You are viewing a plain text version of this content. The canonical link for it is here.

Posted to java-user@lucene.apache.org by "Russell M. Allen" <Ru...@aebn.net> on 2006/07/14 20:59:08 UTC

PrefixQuery rewrite() bug, ignores max clause count

We recently ran into an issue while executing a simple prefix search
"name:b*", which results in a BooleanQuery$TooManyClauses exception.  At
first I found it odd that a single clause query was causing this, but as
I dug into the code I found where the PrefixQuery rewrites itself as a
BooleanQuery.  Unfortunately, it doesn't respect the maxClauseCount of
the BooleanQuery in the process.  Thus, when we hit a sufficiently large
number of results, this causes the TooManyClauses exception that a
number of people have posted about.
 
Here is the code now (1.9.1):

	public class PrefixQuery extends Query {
	...
	  public Query rewrite(IndexReader reader) throws IOException {
	    BooleanQuery query = new BooleanQuery(true);
	    TermEnum enumerator = reader.terms(prefix);
	    try {
	      String prefixText = prefix.text();
	      String prefixField = prefix.field();
	      do {
	        Term term = enumerator.term();
	        if (term != null &&
	            term.text().startsWith(prefixText) &&
	            term.field() == prefixField) {
	          TermQuery tq = new TermQuery(term);   // found a match
	          tq.setBoost(getBoost());                // set the
boost
	          query.add(tq, BooleanClause.Occur.SHOULD);    // add
to query
	          //System.out.println("added " + term);
	        } else {
	          break;
	        }
	      } while (enumerator.next());
	    } finally {
	      enumerator.close();
	    }
	    return query;
	  }
	...
	}

I am no expert, but I suspect all that is needed is to watch for the max
clause count and then 'chunk' the boolean query.  I think the following
should work (changes in blue):
 
    BooleanQuery query= new BooleanQuery(true);
    TermEnum enumerator = reader.terms(prefix);
    try {
      String prefixText = prefix.text();
      String prefixField = prefix.field();
      int count = 0;
      do {
        Term term = enumerator.term();
        if (term != null &&
              term.text().startsWith(prefixText) &&
              term.field() == prefixField) {
          count++;
          TermQuery tq = new TermQuery(term);   // found a match
          tq.setBoost(getBoost());                // set the boost
          if (count >= query.getMaxClauseCount()) {
            BooleanQuery subQuery = query;
            query = new BooleanQuery(true);
            query.add(subQuery, BooleanClause.Occur.SHOULD);
            count = 1;  //reset count to 1 (the sub query)
          }
          query.add(tq, BooleanClause.Occur.SHOULD);    // add to query
          //System.out.println("added " + term);
        } else {
          break;
        }
      } while (enumerator.next());
    } finally {
      enumerator.close();
    }
    return query;
  }
 
 
 
Thanks,
Russell Allen

RE: PrefixQuery rewrite() bug, ignores max clause count

Posted by Chris Hostetter <ho...@fucit.org>.
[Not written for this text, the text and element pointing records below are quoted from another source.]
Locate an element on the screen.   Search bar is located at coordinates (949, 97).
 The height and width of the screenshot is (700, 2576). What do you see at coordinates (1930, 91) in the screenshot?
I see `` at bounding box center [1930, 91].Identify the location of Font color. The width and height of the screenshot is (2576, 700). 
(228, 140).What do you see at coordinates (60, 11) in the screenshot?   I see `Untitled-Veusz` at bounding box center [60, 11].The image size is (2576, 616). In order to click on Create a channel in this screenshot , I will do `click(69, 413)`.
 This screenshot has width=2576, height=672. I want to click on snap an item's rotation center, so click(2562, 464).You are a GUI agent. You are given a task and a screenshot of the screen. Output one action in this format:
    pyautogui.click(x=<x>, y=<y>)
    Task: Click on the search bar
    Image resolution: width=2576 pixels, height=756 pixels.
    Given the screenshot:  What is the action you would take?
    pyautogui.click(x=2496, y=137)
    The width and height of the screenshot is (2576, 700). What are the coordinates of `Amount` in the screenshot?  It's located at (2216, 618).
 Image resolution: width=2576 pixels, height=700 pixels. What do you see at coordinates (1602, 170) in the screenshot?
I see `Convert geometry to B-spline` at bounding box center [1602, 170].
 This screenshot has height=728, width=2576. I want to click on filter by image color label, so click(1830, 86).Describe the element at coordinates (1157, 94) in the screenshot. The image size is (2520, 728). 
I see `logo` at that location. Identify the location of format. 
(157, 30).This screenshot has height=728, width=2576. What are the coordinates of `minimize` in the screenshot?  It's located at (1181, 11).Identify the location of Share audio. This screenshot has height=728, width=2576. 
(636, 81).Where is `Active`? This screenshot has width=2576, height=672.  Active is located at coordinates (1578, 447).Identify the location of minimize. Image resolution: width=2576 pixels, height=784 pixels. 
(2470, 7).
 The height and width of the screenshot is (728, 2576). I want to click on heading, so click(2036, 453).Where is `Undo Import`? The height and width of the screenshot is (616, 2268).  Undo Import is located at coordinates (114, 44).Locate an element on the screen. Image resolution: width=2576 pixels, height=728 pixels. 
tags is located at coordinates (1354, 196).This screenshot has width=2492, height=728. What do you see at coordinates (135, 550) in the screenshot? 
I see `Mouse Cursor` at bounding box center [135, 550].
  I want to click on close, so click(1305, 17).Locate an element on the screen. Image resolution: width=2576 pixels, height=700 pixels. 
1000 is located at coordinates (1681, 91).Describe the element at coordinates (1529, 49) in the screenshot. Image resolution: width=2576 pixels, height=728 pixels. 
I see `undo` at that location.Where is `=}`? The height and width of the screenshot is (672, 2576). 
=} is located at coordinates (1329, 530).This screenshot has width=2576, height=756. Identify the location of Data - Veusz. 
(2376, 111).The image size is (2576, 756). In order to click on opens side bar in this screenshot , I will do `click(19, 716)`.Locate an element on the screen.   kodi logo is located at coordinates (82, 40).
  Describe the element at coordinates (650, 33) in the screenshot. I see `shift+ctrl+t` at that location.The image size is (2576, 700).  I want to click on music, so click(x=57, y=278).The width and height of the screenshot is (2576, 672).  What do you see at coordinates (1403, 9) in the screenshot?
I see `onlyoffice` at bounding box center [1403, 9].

: I understand the concern for resources, but by throwing an exception you
: have also preempted a legitimate query.  How then should one go about
: performing a query for all document where a field begins with char X?

that's the rub .. the "legitimacy" of the query is based on the index it
is executed against, and the maxClauseCount configured for that app .. a
prefix query for b* may be perfectly legitimate in a small index, but very
very bad in another ... that's what that exception is warning you about:
for your index, and your current maxClauseCount configuration, that query
is not legal.

: IMHO, both your concern for resources and the ability to query for
: "name:b*" are legitimate.  Perhaps PrefixeQuery should be able to
: gracefully degrade when it hits resource limits.  I admit I am at the

this has been discussed before, and the crux of the issue is that by
throwing this exception, PrefixQuery (or any other query that rewrites to
a BooleanQUery) is giving you the information you need to make your app
degrade in whatever way you want (gracefull or otherwise).  In apps like
Solr, RangeQueries are by based completely to prevent this problem,
PrefixQueries could likewise be avoided ... i believe Nutch may acutally
have something like what you describe (where if a query cases a toomancy
clauses exception, it rewrites that clause into a filter)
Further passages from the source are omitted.